Tuesday, May 25, 2010

GOING BEYOND THE FOURTH RING

I am not an expert, but I think this city is organized into rings encasing smaller rings. The higher the number, the larger the ring. I am somewhere buried inside the second ring. My 50 RMB map covers the entire second ring, the southern half of the third ring, and the southern half of the fourth ring. This week, I decided to take the bike beyond the fourth ring, beyond the map, into the uncharted lands of the northern rings. I ate some tomato and fried egg, picked a hot location, and drew an award winning map.


My homemade map of the land beyond the fourth ring can be seen in all it’s screaming glory above. The goal was to find the Bird’s Nest, the location of the 2008 Olympics. When I reached Tiananmen Square, I realized I’d been peddling south for thirty minutes. I turned up the Depeche Mode in my headphones and pulled off a practiced move, the U-Turn.

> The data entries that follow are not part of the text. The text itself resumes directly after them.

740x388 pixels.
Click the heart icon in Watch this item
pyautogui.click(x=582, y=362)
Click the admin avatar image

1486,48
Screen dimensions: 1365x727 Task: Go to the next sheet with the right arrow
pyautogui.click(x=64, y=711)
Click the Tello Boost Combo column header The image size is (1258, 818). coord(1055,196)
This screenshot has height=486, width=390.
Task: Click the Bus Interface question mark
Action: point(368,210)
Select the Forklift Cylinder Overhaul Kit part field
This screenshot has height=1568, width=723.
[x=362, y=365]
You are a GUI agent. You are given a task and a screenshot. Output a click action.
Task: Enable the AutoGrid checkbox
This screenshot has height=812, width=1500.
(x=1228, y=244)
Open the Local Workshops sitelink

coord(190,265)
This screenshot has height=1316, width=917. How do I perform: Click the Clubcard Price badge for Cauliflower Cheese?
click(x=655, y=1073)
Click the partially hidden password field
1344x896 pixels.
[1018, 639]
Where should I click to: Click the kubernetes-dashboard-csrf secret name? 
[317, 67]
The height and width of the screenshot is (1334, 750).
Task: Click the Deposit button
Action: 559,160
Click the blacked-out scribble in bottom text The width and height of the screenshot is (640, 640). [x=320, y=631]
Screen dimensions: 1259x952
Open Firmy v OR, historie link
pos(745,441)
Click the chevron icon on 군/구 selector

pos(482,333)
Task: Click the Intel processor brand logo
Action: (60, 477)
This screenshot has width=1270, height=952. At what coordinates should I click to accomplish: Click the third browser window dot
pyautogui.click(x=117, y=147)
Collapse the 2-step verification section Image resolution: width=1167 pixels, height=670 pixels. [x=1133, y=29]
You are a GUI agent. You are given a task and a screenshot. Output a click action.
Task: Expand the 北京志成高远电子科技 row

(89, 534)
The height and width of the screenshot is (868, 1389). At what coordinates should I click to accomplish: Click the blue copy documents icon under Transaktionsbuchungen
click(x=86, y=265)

After crossing bridges and rivers … after battling heavy winds and madman traffic … after crashing into an old man … after peddling through Depeche Mode’s ‘Music for the Masses‘, Phil Collin’s ‘Face Value‘, and Al Green‘s ‘Greatest Hits’ … I finally found the Bird’s Nest.


China only creates sites on a man crumbling scale. Similar to the Forbidden City, the scale of this site seems to shrink man to a legless insect crawling on the back of the moon. There are several exciting pieces of architecture at the site of the flamboyant 2008 Olympics. Each piece wrestles for your attention, pulling off one another. The Bird’s Nest seems to garner the most attention. I try to buy tea at a booth here using my best Chinese and the women laugh at me. I revert back to speechless pointing and receive my bottled tea. A monkey could do what I do.


And for those of you that are questioning if my elementary map really got me to the Bird‘s Nest from Dongsishisitiao, the picture below is for your refrigerator.

1 comment:

  1. At-a-boy. What an experience. Hope that you also saw the water cube. Although seeing the bird's nest and not seeing the water cube would have required the ultimate in tunnel Vision. Did you see also the amazing transmission tower complex? With your back to the water cube and facing the bird's nest, it would have been to your left. Another structure, amazigly built so that the Olympics could be transmitted live around the globe.